На следующий день, 9 апреля, Александр I уезжал в армию [Шильдер, 1897–1898, т. 3, с. 75]. Идеи наступательной войны еще не были оставлены, и поэтому разговор с Местром шел именно в том русле, что Россия первая начнет войну, хотя прямо об этом, разумеется, не было сказано. Первое, о чем Александр спросил Местра, – иезуиты. Местр еще раз изложил то, о чем он неоднократно писал, а царь читал: Общество Иисуса – это противоядие от революции, уже погубившей Европу и угрожающей России. Александра в данном случае интересовал вполне конкретный вопрос: «Считаете ли вы, что они расположены воздействовать на общественное мнение в Польше в нужном нам духе?» [Maistre, 1884–1886, t. 12, p. 128]. Получив утвердительный ответ, царь перешел к самому важному для него вопросу о войне. И здесь Местр повторил то, что он уже говорил Александру 5 марта на квартире Н.А. Толстого – об опасности допускать придворных в армию. Сила Александра заключается в том, что он законный государь. Но продолжением этой силы является слабость, проистекающая из самой природы двора, в котором существуют «интриги, страсти и многовластие» [Ibid., p. 129]. Слабость Наполеона в том, что он узурпатор, но ее продолжением является сила его духа и железная воля, позволяющие ему гасить все заговоры и объединять воли всех в общую волю. На вопрос Александра – «Какие меры предосторожности необходимо принять, чтобы установить равновесие?» – Местр посоветовал заимствовать у Наполеона некоторые жесткие и быстрые меры, но не вредя при этом репутации своего великолепного царствования. Суть их заключается в том, чтобы «наказывать чаще и строже», но при этом и «награждать чаще и более торжественно» [Ibid., p. 139]. Кроме того, нельзя обсуждать военные операции и слушать военные советы. Вообще не надо собирать людей для принятия решения. Этот совет был подкреплен афоризмом кардинала Реца: «Кто собирает людей, тот их бунтует». Вполне достаточно выбрать одного человека, пользующегося монаршим доверием, и поручить ему вести войну. Но главная мера, от которой будет зависеть успех войны, – это пропаганда среди французов при их непосредственном участии: «Работать на Францию вместе с Францией».

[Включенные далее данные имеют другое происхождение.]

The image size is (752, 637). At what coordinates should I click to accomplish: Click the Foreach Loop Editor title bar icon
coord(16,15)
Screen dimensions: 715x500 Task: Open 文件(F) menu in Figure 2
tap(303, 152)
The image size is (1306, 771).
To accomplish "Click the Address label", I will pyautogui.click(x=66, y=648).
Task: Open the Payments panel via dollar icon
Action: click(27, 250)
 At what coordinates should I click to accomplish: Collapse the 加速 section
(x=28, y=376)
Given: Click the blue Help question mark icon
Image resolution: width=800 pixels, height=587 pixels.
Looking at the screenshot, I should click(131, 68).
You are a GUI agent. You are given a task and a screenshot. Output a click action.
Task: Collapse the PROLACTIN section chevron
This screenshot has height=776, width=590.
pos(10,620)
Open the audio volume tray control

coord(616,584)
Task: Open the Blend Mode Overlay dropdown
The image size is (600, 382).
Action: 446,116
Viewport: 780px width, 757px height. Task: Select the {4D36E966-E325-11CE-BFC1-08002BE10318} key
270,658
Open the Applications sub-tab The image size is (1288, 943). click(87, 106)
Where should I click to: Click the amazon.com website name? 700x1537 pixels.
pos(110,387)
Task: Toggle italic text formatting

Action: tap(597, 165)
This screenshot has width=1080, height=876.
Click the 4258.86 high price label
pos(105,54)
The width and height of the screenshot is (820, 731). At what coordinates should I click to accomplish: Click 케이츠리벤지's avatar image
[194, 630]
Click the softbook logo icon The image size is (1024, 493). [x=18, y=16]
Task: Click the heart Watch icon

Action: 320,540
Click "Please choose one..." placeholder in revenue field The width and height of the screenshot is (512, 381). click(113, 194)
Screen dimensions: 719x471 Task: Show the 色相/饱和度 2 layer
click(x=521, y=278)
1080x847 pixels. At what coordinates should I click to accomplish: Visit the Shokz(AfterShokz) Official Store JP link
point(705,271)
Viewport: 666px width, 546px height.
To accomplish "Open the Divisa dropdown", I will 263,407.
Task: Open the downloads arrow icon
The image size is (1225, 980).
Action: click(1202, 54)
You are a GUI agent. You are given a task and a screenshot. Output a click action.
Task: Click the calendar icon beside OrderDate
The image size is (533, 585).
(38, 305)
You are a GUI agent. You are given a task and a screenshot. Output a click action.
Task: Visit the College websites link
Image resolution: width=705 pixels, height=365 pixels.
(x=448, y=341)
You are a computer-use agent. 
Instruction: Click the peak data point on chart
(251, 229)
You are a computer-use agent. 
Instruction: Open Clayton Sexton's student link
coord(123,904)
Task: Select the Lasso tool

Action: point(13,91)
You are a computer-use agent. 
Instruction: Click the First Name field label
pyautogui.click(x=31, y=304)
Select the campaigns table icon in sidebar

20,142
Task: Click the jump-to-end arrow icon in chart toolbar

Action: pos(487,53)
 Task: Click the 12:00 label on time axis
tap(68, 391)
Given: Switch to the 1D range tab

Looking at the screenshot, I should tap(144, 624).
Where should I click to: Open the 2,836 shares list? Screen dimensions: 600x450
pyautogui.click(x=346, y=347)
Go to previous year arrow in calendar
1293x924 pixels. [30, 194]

Таким образом, речь явно шла о наступательной войне, и Местр смотрел на себя если не как на пророка этой войны («Я не пророк, но я твердо уверен, что Ваше Императорское Величество может без ложной скромности рассчитывать на успех» [Ibid., p. 132], то как на человека, ясно видящего ее конечную цель – реставрацию Бурбонов во Франции.